Я сказал, что тетенька Татьяна Александровна имела самое большое влияние на мою жизнь. Влияние это было, во-первых, в том, что еще в детстве она научила меня духовному наслаждению любви. Она не словами учила меня этому, а всем своим существом заражала меня любовью.
Я видел, чувствовал, как хорошо ей было любить, и понял счастье любви. Это первое. Второе то, что она научила меня прелести неторопливой, одинокой жизни».
Об этом мы будем говорить в своем месте.
Мы уже упоминали в главе о родителях, что повести Льва Николаевича «Детство», «Отрочество» и «Юность» нельзя считать автобиографическими. Но это замечание касается больше внешних фактов и образов, созданных автором для полноты написанной им картины.
Что же касается до изображения внутреннего состояния души ребенка – героя повести, то мы смело можем сказать, что в той или иной форме эти состояния души были пережиты самим автором, и потому мы считаем себя вправе пополнить ими нашу биографию.
Кроме того, мы знаем, что некоторые типы, выведенные в этом произведении, списаны с натуры, и мы упоминаем здесь о них, чтобы пополнить группу лиц, окружавших Льва Николаевича в его раннем детстве.
Так, немец Карл Иванович Мауэр не кто иной, как Федор Иванович Россель, действительный учитель-немец, живший в доме Толстых. О нем же говорит сам Лев Николаевич в своих «Первых воспоминаниях». Эта личность должна была, несомненно, влиять на развитие души ребенка, и надо думать, что влияние это было хорошее, так как автор «Детства» с особенной любовью говорит о нем, изображая его честную, прямую, добродушную и любящую натуру.
Недаром Дев Николаевич начинает историю своего детства с изображения именно этого лица. Федор Иванович и умер в Ясной Поляне, и похоронен на кладбище приходской церкви.
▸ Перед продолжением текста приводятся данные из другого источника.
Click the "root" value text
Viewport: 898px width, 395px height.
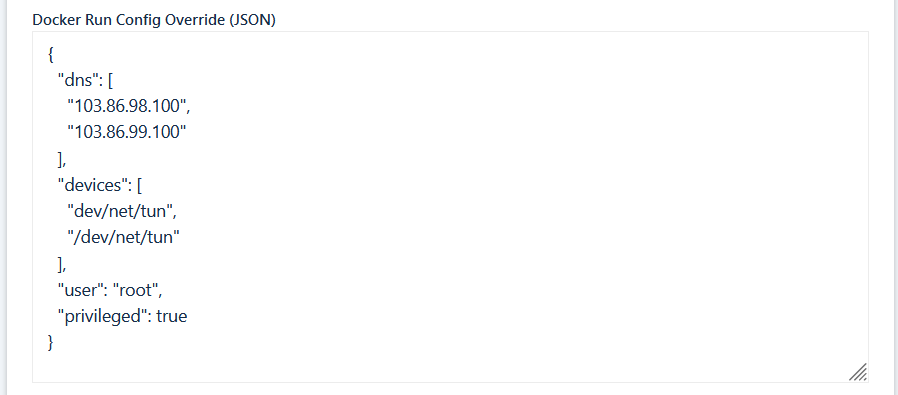click(135, 290)
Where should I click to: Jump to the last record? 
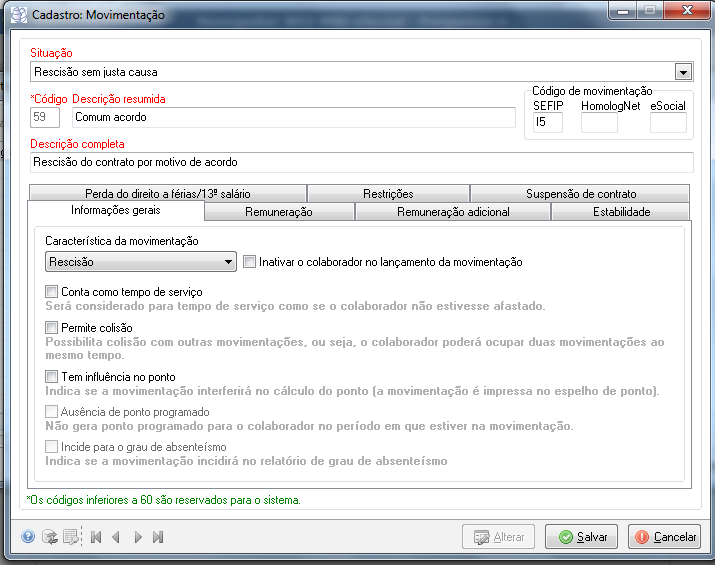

Другое лицо, описанное в «Детстве», – юродивый Гриша, хотя и не действительное лицо, но несомненно, что многие черты его взяты из жизни; по-видимому, он оставил глубокий след в детской душе. Ему Лев Николаевич посвящает следующие трогательные слова, рассказывая о подслушанной вечерней молитве юродивого:
«Слова его были нескладны, но трогательны. Он молился о всех благодетелях своих (так он называл тех, которые принимали его), в том числе о матушке, о нас, молился о себе; просил, чтобы бог простил ему его тяжкие грехи, и твердил: «боже, прости врагам моим!»
Кряхтя, поднимался и, повторяя еще и еще те же слова, припадал к земле и опять поднимался, несмотря на тяжесть вериг, которые издавали сухой, резкий звук, ударяясь о землю…
…Долго еще находился Гриша в этом положении религиозного восторга и импровизировал молитвы. То твердил он несколько раз сряду: «Господи, помилуй», но каждый раз с новой силой и выражением; то говорил он: «прости мя, Господи, научи мя, что творити… научи мя, что творити, Господи», с таким выражением, как будто ожидал сейчас же ответа на свои слова; то слышны были одни жалобные рыдания… Он приподнялся на колени, сложил руки на груди и замолк.
– Да будет воля Твоя! – вскричал он вдруг с неподражаемым выражением, упал лбом на землю и зарыдал, как ребенок.
Много воды утекло с тех пор, много воспоминаний о былом потеряли для меня значение и стали смутными мечтами, даже и странник Гриша давно окончил свое последнее странствование, но впечатление, которое он произвел на меня, и чувство, которое возбудил, никогда не умрут в моей памяти.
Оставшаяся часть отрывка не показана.